Infrastructure in the News: Embracing Challenges and Moving Forward


With the release of New Jersey’s state infrastructure report card, we are reminded how our nation’s overall infrastructure needs impact the everyday lives of citizens and state-specific needs. The state’s Transportation Trust Fund is heading toward bankruptcy by July 1 unless state legislators act. New Jersey residents can write their elected officials here and ask them to #FixNJTrustFund.

When it comes to localities, it can be difficult to prioritize which infrastructure needs the most urgent repairs given limited funding and deferred maintenance backlogs. In Santa Monica, Calif., the city has made an effort to get a jump on things by investing resources in for infrastructure that doesn’t quite need an emergency fix in order to save money and headache down the road. “And the better you do at investing in your infrastructure, the more resources you have to continue investing in your infrastructure. And the opposite is just as true: The more you skimp on your infrastructure, the fewer resources you have to invest in your deferred maintenance,” Rick Cole, Santa Monica’s city manager.

A less-commonly reported on example of where this underinvestment is true is in our school facilities. An op-ed in Politico recently exposed how many school facilities are outdated and need repairs, also evident in the Report Card’s “D” grade for school facilities. The US Green Building Council recently reported that over $45 billion in additional funding is needed annually to upgrade and maintain our schools to ensure health and safety. Like all infrastructure, school facilities that don’t receive regular maintenance acquire much costlier investment needs down the line.
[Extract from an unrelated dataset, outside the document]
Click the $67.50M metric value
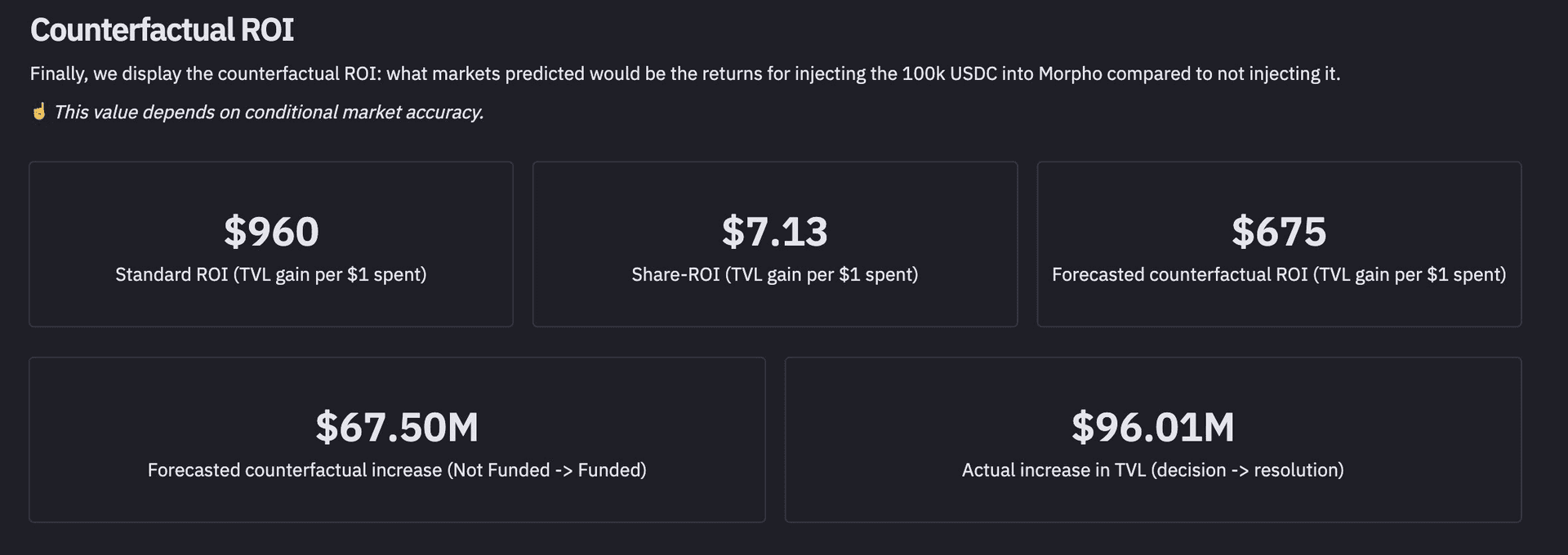 pyautogui.click(x=397, y=428)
Fortunately the poor condition of our nation’s infrastructure has reached the ears of our top presidential candidates as both Clinton and Trump have agreed to make aging infrastructure a priority in their first 100 days in office. A column in The Hill elaborated on the importance of infrastructure in the upcoming election, featuring No Labels’ Policy Playbook for America’s Next President, supporting three infrastructure ideas that received 63-75 percent public support depending on the policy suggestion.

In order to improve our infrastructure it is important that local, state and federal governments work together to find long-term, sustainable funding solutions that enable us to improve our nation’s infrastructure.